THE FISHERY AT RUSKIN MILL
Probably the only Biodynamic Fishery in the world, Ruskin mill took over a commercial trout fishery and now run it biodynamically and use it to teach skills at the college. As with everything at Ruskin Mill, there are corners here of beauty that make it unique. Whoever heard of a beautiful Fishery?:The beautiful ponds circulated with flowforms is what makes Ruskin Mill what it is.
There is the all encompassing roof seeded with soil and growing hair. A lone wooden sculpture of a heron with a couple of real ones standing hopefully around the fish ponds waiting for a break in the netting to steal a fish. Occasional kingfishers also flit in and out this landscape. There are otters and crayfish hiding in the shallows of the pure streams that feed the ponds. and many springs.
Then there is this exquisite totem pole made with wood carvings and copper mouldings.
This metal bridge is also unique. But best of all is the landscape.

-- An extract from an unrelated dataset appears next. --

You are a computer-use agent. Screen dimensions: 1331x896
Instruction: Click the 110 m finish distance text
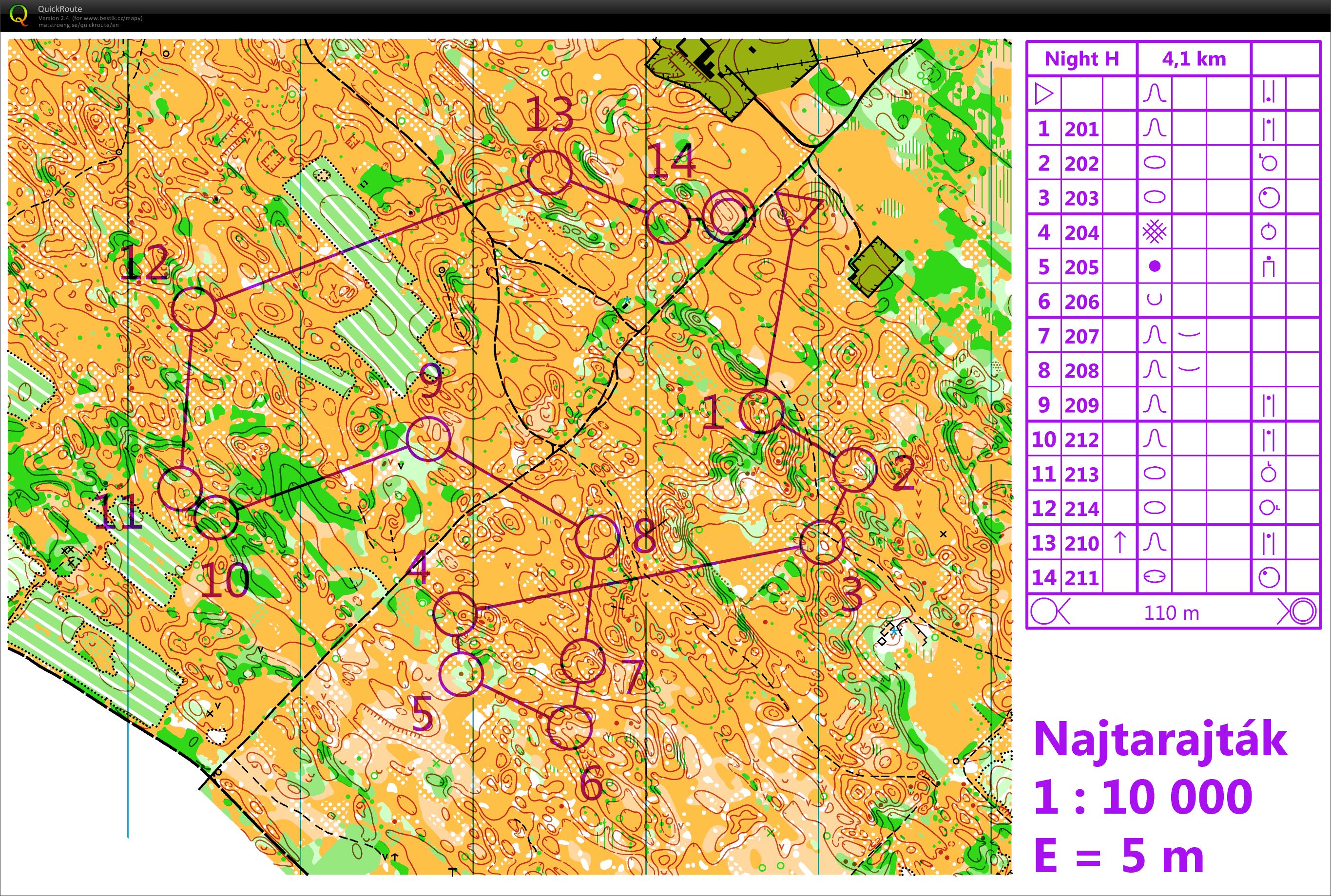(1171, 612)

The various colours of dog wood show their colours when the leaves fall off in winter.
The water flows from a lake, held high by a bank, which then allows the water to flow through rapidly. There used to be a water wheel generating some electricity but this is no longer in use. The water is then aerated and regenerated through the ponds by flow forms, moving in step from pond to pond.
Once a week, brown indigenous trout are harvested for our Friday fish and chips and some are smoked at the smokery. Here some students and Aaron, the tutor are netting some fish in a similar way to the fishoek trek fishermen but on a smaller scale.
There is also a hatchery with thousands of baby fish waiting to enter the waters. It takes about 2 years before they are big enough to harvest.
Our responsibility, as volunteers, has been to clear neglected areas of reed and bramble. Here we are in waders setting out to clear the ponds.
We have also been dredging the silt from the stream that enters the ponds. Hidden is the reward of uncovering beautiful landscapes and these kinds of sculptures behind the reeds.
Aaron manages the fish farm, which is a big job to maintain.This is the hatchery where the eggs and sperm are milked and then fertilized. These are the thousands of baby trout that will be placed into the ponds as they mature.
The ponds are linked and are drained by pulling out a long pipe “plug” that drains at the top and filled by putting it in so that it continues to let the water move without letting the fish out. Its stops the ponds overflowing, as when the water reaches the top, it flows through without letting the fish out.
The ponds need mist nets to prevent the total plundering of the fish by all manner of birds and otters.
The water flows into a beautiful lake in front of the mill before flowing off into Nailsworth and beyond.